Not sure I’d want you as my contractor. Probably good you bounced when you did. Hope you didn’t miss-count nails or support beams.

I work in a highly detailed line of work where attention to detail is paramount. Yea, you may have some learning disability, or maybe you’re just lazy and or distracted. Don’t rush through the task at hand.

Although, I am still wondering why this is in askmrp?

[–]Bigboyleggos[S] 2 points3 points  (0 children) | Copy

Not sure I’d want you as my contractor. Probably good you bounced when you did. Hope you didn’t miss-count nails or support beams.

Lmao

Although, I am still wondering why this is in askmrp?

This is the only place I've seen people give straight answers. I deeply enjoy reading posts here.

Yea, you may have some learning disability, or maybe you’re just lazy and or distracted. Don’t rush through the task at hand.

No disability. I hate half of my job and the only solution is to force myself to be present and double check everything methodically. after reviewing the comments, they align with what I already knew, forced presence is the only way.

It's time to get out of this gig.

[–]RPeed0 points1 point  (0 children) | Copy

I have a very short canned spiel I give to employees. I only care about two things:

  1. Do your job: ideally without needing me to tell you to do it. Get clear on your responsibilities so you know what your job is. Then let me know you're doing your job so that when I think to myself, "is that dude doing his job?", I don't have to think any further, the answer is "yes, he checked in this morning. Wow: that dude is really on top of his job." and
  2. Attention to detail: this drives everything. How you present yourself, the data you send out, the way you correspond, everything. The only difference between a startup and a dynasty like IBM/Exxon/ is attention to detail.

I truly believe in the second point. Irregardless of good job, shit job, self-employed, unemployed. Committing to attention to detail is its own reward.

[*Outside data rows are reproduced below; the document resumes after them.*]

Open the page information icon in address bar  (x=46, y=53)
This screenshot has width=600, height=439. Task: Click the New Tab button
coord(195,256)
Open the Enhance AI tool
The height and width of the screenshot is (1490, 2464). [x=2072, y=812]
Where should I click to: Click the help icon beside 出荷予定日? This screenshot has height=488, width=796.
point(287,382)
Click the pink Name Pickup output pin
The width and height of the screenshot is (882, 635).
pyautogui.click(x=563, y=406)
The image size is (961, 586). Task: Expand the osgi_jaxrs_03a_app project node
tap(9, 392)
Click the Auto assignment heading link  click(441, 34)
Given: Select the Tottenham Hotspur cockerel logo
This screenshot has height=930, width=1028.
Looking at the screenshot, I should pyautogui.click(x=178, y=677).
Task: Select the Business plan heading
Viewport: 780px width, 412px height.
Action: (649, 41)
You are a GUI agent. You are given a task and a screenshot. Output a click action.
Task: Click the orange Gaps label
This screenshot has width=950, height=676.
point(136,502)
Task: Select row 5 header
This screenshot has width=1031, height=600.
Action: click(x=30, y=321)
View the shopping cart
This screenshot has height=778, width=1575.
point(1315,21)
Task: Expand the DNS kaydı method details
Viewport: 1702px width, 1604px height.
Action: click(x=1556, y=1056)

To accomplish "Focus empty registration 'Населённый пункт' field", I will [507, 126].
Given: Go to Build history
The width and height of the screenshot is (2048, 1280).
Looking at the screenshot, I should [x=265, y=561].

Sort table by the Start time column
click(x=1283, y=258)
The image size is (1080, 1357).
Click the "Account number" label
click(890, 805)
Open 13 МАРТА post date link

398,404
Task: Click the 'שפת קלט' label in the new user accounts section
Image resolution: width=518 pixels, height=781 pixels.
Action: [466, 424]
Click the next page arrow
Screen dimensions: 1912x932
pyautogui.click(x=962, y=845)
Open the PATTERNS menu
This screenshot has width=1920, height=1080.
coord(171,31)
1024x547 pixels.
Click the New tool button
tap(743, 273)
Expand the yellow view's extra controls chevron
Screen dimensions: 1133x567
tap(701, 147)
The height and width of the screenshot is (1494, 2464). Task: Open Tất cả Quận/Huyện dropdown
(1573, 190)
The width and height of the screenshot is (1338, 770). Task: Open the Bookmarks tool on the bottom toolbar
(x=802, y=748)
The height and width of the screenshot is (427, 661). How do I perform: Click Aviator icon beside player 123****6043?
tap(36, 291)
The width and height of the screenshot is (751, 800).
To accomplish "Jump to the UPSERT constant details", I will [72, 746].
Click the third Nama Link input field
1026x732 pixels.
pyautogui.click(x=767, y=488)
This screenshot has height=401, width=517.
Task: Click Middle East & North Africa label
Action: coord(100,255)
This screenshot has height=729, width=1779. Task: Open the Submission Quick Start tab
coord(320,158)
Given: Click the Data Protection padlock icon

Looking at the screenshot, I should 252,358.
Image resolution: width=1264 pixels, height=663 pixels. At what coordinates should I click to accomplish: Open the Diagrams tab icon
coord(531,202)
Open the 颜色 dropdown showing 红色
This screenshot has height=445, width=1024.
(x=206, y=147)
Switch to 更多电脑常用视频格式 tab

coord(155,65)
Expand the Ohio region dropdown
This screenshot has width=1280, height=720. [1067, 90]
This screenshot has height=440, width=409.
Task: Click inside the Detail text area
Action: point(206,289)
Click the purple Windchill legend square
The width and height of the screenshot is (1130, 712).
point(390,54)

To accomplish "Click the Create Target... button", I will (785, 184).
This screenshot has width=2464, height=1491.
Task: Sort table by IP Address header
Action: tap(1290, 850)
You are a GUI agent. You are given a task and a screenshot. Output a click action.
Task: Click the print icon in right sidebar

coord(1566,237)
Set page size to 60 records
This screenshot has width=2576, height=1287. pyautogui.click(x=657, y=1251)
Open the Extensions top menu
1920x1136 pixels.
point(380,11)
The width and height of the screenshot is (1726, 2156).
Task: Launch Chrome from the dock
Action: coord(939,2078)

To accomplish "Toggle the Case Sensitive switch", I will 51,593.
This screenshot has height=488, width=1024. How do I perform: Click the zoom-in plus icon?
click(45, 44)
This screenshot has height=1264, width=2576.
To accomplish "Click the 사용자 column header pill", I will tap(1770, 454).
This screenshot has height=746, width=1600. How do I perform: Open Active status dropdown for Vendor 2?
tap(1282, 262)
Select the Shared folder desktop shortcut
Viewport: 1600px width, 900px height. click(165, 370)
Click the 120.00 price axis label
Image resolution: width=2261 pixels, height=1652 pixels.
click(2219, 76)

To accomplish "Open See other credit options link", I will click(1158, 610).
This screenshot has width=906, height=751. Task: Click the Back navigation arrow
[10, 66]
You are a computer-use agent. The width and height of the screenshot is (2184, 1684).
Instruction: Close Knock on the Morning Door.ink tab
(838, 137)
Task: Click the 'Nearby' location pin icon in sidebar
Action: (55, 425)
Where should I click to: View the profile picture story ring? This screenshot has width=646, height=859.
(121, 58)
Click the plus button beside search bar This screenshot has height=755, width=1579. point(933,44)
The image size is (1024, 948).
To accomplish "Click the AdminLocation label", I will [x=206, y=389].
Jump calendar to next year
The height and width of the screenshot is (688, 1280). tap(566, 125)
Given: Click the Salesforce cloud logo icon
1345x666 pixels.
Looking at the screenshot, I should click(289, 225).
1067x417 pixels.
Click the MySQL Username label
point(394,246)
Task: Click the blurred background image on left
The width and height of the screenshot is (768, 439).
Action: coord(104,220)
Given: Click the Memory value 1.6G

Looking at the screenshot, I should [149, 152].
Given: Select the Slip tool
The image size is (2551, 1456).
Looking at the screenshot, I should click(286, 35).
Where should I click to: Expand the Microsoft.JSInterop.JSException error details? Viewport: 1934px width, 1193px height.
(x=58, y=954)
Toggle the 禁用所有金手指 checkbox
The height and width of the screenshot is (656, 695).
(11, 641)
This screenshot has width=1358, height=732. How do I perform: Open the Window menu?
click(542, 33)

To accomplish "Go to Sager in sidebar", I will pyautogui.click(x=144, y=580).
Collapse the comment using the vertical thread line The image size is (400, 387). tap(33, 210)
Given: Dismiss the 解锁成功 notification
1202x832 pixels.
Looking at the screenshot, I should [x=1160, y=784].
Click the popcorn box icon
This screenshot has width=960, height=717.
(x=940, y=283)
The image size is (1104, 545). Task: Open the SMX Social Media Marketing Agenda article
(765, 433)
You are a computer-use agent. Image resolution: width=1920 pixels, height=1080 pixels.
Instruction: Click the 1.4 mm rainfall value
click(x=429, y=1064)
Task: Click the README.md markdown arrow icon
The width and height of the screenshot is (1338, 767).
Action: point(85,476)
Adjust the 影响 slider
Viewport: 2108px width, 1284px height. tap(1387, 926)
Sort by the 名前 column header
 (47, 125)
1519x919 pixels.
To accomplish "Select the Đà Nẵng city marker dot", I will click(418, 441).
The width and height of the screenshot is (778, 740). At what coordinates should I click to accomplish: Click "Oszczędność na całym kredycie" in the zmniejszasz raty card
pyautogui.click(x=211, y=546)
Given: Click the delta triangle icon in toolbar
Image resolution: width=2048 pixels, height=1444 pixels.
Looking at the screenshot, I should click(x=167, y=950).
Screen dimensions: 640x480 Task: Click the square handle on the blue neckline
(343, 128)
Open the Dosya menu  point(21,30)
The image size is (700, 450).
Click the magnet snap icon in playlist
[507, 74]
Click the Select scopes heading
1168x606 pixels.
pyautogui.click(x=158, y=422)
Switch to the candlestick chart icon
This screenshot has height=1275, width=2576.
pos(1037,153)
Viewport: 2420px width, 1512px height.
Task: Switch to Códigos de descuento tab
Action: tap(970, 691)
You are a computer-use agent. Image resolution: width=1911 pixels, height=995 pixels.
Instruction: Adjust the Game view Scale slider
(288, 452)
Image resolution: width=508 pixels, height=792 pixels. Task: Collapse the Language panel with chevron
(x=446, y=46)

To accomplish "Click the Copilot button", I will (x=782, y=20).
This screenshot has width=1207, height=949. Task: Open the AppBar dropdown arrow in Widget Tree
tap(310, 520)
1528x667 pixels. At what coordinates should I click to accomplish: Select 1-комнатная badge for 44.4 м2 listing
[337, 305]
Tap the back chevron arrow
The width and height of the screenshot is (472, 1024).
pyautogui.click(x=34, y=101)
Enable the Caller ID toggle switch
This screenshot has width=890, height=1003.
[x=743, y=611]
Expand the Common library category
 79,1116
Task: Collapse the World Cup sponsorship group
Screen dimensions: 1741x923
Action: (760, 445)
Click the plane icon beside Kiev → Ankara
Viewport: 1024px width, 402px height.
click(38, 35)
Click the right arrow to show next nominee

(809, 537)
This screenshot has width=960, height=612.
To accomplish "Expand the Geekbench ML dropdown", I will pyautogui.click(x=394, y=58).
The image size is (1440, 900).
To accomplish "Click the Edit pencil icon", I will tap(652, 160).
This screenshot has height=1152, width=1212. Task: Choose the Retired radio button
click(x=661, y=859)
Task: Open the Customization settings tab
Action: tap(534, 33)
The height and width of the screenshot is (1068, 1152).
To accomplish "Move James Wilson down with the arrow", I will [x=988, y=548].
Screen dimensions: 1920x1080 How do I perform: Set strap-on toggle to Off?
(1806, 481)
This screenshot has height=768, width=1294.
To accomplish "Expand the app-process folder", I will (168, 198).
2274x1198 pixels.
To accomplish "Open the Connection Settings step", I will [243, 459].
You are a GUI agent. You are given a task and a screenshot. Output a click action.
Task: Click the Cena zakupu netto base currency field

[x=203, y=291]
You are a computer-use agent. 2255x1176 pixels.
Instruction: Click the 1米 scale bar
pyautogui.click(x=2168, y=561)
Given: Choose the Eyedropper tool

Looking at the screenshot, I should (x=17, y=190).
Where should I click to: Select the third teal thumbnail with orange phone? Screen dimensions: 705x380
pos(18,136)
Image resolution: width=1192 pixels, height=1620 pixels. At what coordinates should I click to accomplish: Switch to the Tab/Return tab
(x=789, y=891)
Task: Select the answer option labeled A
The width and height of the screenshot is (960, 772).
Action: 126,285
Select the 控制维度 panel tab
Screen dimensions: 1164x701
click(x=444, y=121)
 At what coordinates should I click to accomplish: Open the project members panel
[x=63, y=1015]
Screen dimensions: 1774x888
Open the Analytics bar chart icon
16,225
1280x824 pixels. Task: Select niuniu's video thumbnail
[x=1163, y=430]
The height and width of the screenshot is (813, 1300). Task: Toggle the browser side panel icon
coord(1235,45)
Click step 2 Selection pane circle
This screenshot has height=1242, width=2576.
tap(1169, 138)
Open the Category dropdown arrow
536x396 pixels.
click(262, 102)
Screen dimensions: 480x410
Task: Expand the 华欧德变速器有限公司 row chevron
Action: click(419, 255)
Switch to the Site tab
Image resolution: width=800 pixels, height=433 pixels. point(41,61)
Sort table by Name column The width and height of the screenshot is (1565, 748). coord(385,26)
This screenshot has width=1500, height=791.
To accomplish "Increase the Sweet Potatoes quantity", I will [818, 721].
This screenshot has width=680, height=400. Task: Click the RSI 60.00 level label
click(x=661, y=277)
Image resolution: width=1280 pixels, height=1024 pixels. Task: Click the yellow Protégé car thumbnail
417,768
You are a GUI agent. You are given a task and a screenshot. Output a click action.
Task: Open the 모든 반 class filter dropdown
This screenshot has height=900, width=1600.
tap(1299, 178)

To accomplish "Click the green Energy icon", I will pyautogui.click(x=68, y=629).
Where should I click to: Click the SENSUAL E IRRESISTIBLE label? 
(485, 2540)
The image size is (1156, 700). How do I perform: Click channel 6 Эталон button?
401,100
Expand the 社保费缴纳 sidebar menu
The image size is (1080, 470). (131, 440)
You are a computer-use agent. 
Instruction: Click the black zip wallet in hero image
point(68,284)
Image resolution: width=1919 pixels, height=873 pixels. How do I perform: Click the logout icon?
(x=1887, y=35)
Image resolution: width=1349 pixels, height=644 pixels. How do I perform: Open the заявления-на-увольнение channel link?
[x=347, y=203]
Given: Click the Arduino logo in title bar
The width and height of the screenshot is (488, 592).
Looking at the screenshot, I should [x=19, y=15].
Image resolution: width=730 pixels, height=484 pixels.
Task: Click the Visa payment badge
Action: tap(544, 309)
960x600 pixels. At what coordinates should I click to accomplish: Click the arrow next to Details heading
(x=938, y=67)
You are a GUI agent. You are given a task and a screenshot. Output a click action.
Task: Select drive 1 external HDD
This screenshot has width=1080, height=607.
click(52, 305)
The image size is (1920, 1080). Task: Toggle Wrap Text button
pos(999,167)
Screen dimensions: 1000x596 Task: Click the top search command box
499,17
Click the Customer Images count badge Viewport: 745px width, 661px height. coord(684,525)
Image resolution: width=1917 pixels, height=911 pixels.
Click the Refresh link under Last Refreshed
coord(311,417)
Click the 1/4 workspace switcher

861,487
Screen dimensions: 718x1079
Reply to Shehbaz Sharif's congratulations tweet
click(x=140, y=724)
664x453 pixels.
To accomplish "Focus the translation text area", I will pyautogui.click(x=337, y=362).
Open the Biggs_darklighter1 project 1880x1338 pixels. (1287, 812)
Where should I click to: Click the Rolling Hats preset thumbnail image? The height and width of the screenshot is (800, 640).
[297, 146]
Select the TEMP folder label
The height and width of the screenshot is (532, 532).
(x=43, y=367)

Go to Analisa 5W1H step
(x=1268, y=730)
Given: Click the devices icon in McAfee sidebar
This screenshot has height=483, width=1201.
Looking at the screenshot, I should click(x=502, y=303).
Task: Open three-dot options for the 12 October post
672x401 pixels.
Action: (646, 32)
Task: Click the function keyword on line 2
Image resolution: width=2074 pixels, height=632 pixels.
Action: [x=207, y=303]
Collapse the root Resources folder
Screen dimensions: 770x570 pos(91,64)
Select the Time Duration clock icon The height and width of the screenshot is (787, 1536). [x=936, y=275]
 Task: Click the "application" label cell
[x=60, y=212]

There are a thousand practical solutions to hundreds individual failures such as you describe. Finding and implementing them, as well as working within and expanding your sphere of competence, all falls into place with internal commitment to attention to detail.

[–]screechhaterRed Beret0 points1 point  (0 children) | Copy

This is strictly an organizational thing, and the communication.

It’s a lot like a speech.

Tell them what you are going to tell them.

Then tell them

Then refresh what you just told them - a review.

Logistics in multiple ordering is tough, but making checklists for going into a meeting to extract the info, and then extract it, then regurgitating it is tough. Listen and write good notes.

Then regurgitate it, then visit with the customer for a review.

It’s s real bitch to forget something, but if you get the bulk of the info correct, you’ll see this is just a process, and as you refine yours, it will work itself out

I have several checklists and some are lengthy. I do have a “preflight checklist” before we manufacture product.

[–]redwall920 points1 point  (0 children) | Copy

My daughter loves art and hates math. She's not good at math. She doesn't do well on her math tests. She does really well on her english tests and language skills.

She has to practice a lot of math. But I know she's not going to go into a life where math is a requirement.

Get somebody else to do your math for you. Or do your math right.